- [Activity]: Within the entries below, every line containing "blue" is to be copied.

(Dataset entries)

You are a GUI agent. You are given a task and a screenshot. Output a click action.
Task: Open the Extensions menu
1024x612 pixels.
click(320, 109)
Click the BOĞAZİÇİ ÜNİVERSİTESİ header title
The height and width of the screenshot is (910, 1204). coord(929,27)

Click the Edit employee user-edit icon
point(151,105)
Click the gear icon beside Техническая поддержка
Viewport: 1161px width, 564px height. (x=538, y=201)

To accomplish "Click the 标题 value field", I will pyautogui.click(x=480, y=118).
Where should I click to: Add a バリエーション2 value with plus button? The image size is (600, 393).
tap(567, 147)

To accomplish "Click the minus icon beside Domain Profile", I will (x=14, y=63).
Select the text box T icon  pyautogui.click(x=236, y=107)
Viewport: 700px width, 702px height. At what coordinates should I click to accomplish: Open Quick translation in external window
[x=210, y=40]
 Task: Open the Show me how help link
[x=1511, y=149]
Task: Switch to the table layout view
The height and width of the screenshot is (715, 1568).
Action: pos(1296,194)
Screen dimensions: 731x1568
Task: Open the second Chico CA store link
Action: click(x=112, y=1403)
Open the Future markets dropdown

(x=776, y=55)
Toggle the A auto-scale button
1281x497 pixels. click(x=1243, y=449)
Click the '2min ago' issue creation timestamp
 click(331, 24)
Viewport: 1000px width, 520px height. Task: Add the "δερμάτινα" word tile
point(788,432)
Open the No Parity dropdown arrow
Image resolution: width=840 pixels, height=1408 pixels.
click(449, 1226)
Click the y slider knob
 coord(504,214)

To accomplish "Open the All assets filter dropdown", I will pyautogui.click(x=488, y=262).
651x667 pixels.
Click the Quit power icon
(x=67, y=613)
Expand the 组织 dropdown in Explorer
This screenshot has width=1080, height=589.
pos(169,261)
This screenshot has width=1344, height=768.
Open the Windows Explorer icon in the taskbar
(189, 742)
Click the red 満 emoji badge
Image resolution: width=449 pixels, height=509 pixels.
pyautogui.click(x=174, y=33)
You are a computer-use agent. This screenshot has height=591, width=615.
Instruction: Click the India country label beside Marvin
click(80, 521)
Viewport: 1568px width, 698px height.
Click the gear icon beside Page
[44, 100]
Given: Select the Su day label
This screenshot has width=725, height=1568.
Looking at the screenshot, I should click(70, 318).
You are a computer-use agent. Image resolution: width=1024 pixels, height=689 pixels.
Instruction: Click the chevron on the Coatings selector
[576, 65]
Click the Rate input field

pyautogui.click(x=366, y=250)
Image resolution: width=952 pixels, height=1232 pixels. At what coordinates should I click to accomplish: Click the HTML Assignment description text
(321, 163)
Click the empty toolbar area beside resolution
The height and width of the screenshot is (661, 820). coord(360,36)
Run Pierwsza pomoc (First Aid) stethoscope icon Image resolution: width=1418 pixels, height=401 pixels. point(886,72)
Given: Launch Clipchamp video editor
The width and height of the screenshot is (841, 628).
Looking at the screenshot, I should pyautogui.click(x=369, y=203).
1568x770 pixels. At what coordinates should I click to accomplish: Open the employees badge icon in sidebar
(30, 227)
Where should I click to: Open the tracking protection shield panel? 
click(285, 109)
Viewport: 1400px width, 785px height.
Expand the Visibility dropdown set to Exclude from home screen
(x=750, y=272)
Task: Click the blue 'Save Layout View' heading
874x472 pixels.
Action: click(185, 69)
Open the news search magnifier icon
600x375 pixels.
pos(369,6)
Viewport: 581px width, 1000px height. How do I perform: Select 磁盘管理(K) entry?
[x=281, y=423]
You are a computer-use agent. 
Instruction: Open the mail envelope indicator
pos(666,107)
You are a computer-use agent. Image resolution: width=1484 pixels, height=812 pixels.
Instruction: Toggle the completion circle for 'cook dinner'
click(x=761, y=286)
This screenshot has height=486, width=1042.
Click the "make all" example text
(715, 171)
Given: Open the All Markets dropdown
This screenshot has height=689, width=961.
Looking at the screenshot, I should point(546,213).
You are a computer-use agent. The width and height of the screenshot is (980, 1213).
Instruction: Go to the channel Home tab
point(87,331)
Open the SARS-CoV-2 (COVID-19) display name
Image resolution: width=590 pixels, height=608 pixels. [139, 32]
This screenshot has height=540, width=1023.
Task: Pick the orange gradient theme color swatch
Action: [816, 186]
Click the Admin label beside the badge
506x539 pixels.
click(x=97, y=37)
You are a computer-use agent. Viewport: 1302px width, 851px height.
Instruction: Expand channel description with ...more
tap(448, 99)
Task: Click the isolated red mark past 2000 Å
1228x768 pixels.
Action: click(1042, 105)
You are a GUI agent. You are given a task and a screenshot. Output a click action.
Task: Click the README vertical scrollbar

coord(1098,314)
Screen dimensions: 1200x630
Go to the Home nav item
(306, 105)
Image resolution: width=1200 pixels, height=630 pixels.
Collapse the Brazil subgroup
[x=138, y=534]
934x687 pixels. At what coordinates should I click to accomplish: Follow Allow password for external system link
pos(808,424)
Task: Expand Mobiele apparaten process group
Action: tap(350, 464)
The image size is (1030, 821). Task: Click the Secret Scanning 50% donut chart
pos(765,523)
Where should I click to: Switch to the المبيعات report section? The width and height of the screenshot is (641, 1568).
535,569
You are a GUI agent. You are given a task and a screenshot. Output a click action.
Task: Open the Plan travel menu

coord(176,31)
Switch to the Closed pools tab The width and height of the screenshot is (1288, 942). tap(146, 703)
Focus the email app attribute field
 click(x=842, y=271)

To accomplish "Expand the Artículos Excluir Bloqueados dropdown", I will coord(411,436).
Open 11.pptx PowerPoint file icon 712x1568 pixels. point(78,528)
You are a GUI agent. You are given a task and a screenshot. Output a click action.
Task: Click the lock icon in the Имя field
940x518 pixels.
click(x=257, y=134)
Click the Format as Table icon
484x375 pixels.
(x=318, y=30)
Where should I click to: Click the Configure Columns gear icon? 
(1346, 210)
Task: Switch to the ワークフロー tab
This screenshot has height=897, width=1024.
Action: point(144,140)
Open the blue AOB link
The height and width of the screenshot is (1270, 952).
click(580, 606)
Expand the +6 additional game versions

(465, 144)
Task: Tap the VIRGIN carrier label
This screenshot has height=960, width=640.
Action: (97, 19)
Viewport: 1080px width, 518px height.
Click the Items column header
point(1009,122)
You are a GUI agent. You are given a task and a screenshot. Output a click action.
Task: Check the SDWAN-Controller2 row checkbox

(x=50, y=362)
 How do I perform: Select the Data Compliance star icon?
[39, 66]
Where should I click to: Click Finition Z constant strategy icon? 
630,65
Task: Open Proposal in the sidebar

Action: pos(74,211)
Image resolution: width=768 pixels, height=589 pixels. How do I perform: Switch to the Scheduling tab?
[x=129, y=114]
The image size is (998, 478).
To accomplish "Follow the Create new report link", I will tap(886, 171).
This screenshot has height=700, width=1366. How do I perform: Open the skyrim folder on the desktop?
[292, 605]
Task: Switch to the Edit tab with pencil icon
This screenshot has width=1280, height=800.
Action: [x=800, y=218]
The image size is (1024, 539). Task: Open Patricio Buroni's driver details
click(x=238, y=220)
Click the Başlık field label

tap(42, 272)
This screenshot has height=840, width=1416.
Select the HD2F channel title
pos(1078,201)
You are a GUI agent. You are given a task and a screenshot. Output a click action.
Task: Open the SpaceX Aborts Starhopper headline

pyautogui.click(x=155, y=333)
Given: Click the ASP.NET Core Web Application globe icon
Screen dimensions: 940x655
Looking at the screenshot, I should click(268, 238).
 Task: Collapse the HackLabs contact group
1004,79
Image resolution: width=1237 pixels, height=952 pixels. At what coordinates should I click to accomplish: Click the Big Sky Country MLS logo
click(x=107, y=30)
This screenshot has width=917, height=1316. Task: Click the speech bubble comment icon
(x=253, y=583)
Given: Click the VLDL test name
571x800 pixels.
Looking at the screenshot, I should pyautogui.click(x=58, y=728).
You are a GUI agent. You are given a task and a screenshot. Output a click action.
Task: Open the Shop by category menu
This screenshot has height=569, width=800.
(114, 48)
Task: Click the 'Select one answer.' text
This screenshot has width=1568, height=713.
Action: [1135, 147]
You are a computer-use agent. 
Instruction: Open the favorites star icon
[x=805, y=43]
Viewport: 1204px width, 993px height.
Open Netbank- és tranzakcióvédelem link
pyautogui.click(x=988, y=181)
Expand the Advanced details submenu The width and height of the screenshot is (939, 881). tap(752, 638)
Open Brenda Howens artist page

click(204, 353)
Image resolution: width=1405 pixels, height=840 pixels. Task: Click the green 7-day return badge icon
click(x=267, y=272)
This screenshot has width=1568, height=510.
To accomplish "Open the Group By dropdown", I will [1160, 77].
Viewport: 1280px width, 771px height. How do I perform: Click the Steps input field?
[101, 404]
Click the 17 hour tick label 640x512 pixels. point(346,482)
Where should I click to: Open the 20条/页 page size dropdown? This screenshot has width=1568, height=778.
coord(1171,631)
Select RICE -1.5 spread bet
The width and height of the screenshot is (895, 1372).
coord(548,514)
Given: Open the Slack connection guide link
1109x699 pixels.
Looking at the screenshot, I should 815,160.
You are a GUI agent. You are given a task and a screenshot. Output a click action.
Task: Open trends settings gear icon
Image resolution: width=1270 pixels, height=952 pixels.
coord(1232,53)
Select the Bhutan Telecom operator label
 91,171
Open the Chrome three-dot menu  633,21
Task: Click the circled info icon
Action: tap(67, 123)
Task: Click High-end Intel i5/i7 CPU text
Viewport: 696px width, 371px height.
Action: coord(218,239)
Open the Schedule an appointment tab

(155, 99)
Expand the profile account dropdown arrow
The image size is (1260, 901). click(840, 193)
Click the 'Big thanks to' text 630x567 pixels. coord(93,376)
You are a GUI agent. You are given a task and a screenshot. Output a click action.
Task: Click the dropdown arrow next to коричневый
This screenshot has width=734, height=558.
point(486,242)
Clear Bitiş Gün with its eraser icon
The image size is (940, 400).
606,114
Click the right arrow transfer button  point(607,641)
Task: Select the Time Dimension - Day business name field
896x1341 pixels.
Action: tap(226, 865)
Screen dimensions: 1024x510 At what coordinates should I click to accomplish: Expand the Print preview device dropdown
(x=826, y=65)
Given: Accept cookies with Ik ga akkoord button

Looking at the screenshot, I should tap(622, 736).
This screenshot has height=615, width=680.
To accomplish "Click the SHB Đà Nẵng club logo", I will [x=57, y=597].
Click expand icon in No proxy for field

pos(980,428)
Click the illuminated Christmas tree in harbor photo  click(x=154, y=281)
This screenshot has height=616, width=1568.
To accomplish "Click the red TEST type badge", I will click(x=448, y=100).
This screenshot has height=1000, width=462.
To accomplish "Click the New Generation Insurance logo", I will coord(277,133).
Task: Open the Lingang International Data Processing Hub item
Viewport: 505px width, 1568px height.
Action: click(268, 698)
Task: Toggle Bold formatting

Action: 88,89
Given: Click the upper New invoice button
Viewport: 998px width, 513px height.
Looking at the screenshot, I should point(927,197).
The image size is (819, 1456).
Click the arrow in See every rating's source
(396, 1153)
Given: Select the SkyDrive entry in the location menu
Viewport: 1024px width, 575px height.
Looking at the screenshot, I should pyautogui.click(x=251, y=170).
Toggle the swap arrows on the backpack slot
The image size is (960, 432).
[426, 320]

- [Solved problem]:
Task: Click the blue 'Save Layout View' heading
Open the blue AOB link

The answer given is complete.